Friday, March 6, 2009

Interview questions

1) What's the difference between fopen and open?
fopen/fread/fwrite have buffer to fasten I/O process, but open/read/write
dosen't

open() is not standard and might not be implemented in some standard-conforming hosted environments, whereas fopen() is standard and is implemented in all standard-conforming hosted environments. Therefore for portability, use the standard functions, not (emulated)
Unix system service calls.

There are other functional differences, the most notable being that the stdio stream uses a buffer in "user space", whereas the direct system-call I/O does not. (There might or might not be kernel-space buffers in both cases.) This can matter if record length is important; for example, if you want to write a magnetic tape record of length 80, write(fd,buf,80) will do that, whereas fwrite(buf,80,1,fp) will likely just put the data in a user-space buffer, with the actual write occurring eventually when the buffer is full - which will result in something like a 512-byte
magtape record. You could perhaps work around that by issuing a fflush(fp) after the fwrite(), but it's a kludgy way to accomplish what write() does directly.

2) Difference between Threads and process

A single process can have multiple threads that share global data and address space with other threads running in the same process, and therefore can operate on the same data set easily. Processes do not share address space and a different mechanism must be used if they are to share data.
If we consider running a word processing program to be a process, then the auto-save and spell check features that occur in the background are different threads of that process which are all operating on the same data set (your document).

Creation of new process requires new resources and Address space whereas the thread can be created in the same address space of the process which not only saves space and resources but are also easy to create and delete,and many threads can exhists in a process.

Threads share the address space of the process that created it; processes have their own address.

Threads have direct access to the data segment of its process; processes have their own copy of the data segment of the parent process.


Threads can directly communicate with other threads of its process; processes must use inter-process communication to communicate with sibling processes.

Threads have almost no overhead; processes have considerable overhead.

New threads are easily created; new processes require duplication of the parent process.

Threads can exercise considerable control over threads of the same process; processes can only exercise control over child processes.

Changes to the main thread (cancellation, priority change, etc.) may affect the behavior of the other threads of the process, changes to the parent process does not affect child processes.


Both have an id, set of registers, state, priority, and scheduling policy.

Both have attributes that describe the entity to the OS.

Both have an information block.

Both share resources with the parent process.

Both function as independent entities from the parent process.

The creator can exercise some control over the thread or process.

Both can change their attributes.

Both can create new resources.

Neither can access the resources of another process.


3) Difference between mutex and critical section

A concrete example of program using a mutex between process, is the registry (advapi32.dll).

All registry operations use the same mutex to modify the internal hash-table that represents the registry (Under Windows 95 and 98 at least).
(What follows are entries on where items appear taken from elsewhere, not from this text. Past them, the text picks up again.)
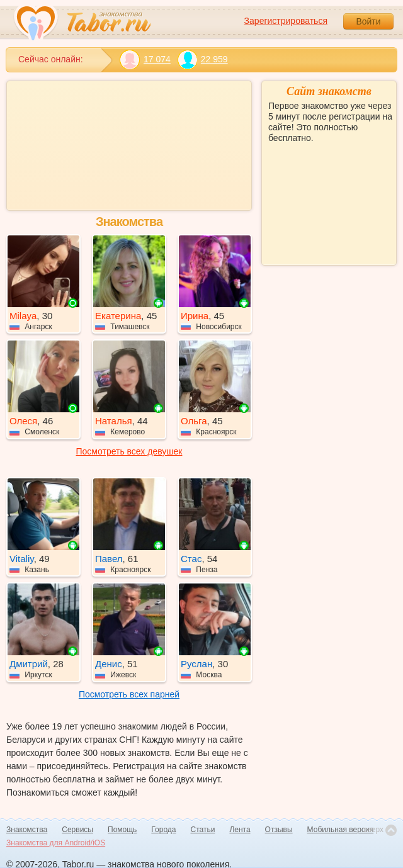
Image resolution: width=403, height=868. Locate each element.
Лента (239, 830)
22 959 (202, 59)
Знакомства (26, 830)
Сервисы (77, 830)
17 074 (145, 59)
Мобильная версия (341, 830)
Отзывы (279, 830)
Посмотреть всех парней (129, 694)
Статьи (203, 830)
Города (163, 830)
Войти (368, 21)
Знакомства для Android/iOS (55, 843)
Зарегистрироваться (286, 21)
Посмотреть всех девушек (129, 451)
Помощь (122, 830)
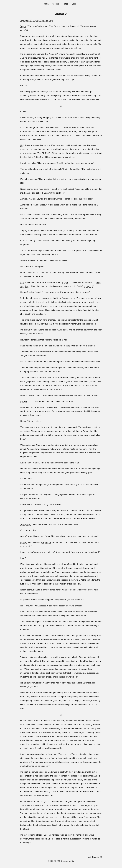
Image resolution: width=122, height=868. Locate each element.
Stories (56, 4)
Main (46, 4)
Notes (65, 4)
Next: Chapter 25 (94, 857)
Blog (74, 4)
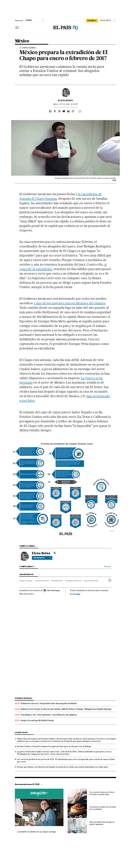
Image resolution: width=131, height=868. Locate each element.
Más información (27, 594)
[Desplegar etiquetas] (109, 580)
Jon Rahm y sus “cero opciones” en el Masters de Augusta (49, 715)
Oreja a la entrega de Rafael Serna (37, 720)
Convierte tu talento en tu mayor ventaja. (37, 832)
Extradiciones (57, 581)
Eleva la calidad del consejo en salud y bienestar (102, 823)
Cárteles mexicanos (73, 581)
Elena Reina (65, 100)
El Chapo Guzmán (27, 48)
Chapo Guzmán (26, 581)
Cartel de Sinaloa (42, 581)
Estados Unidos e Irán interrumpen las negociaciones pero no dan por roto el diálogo (54, 746)
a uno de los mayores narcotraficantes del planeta (69, 303)
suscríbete (92, 21)
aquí (78, 594)
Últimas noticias (23, 698)
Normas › (108, 566)
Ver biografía (42, 558)
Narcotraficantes (91, 581)
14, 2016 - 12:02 (69, 104)
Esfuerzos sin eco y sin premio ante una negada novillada (49, 703)
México (22, 41)
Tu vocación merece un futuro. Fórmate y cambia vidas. (102, 793)
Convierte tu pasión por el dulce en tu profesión (102, 808)
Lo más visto (21, 733)
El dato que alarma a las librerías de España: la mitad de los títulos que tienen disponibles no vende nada (62, 767)
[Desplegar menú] (17, 28)
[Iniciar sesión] (107, 21)
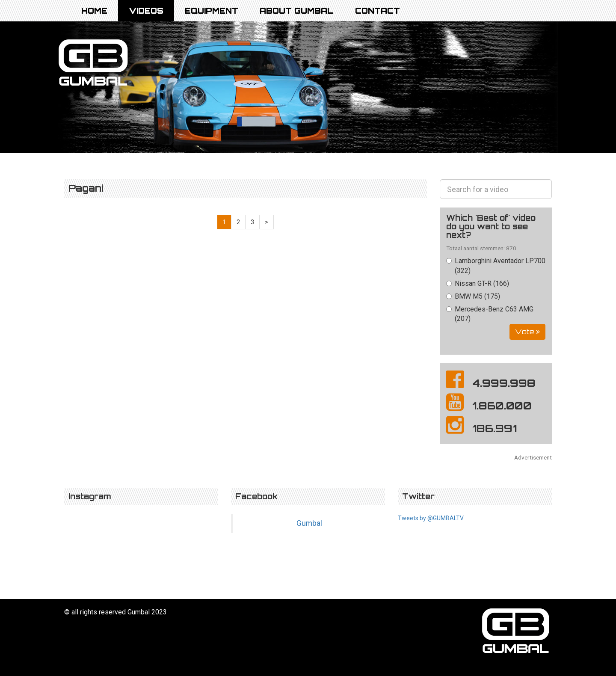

So remember (on multiprocessor platform at least) that a registry function is relatively slow.

I think that CriticalSections use internally a Semaphore, and that a request to a critical section is very, very fast if the critical section if not currently used (for many applications, that is almost always the case), and if not it is slow like a normal mutex or semaphore.

Quite often you'll see reference to the speed differences between the user mode critical section and the kernel objects mutex and semaphore. I really don't pay much attention to these 'speed' differences because either you can use a critical section or you can't.

If you are synchronizing data shared between multiple threads of the same process, you can use a critical section. Yes, you *could* use a mutex or semaphore, but they will be a few clock cycles slower because they are kernel objects. A good general usage rule is: When in the same process, prefer to use the critical section.

When you are synchronizing data shared between multiple processes, you can't use a critical section. So it doesn't matter that the mutex or semaphore is slower than the critical section, since you can't use a critical section anyway across processes.

I usually follow this rule: "Slower, properly synchronized data is still better than fast, corrupt data!"

A critical section object provides synchronization similar to that provided by a mutex object, except that a critical section can be used only by the threads of a single process. Event, mutex, and semaphore objects can also be used in a single-process application, but critical section objects provide a slightly faster, more efficient mechanism for mutual-exclusion synchronization (a processor-specific test and set instruction). Like a mutex object, a critical section object can be owned by only one thread at a time, which makes it useful for protecting a shared resource from simultaneous access. Unlike a mutex object, there is no way to tell whether a critical section has been abandoned.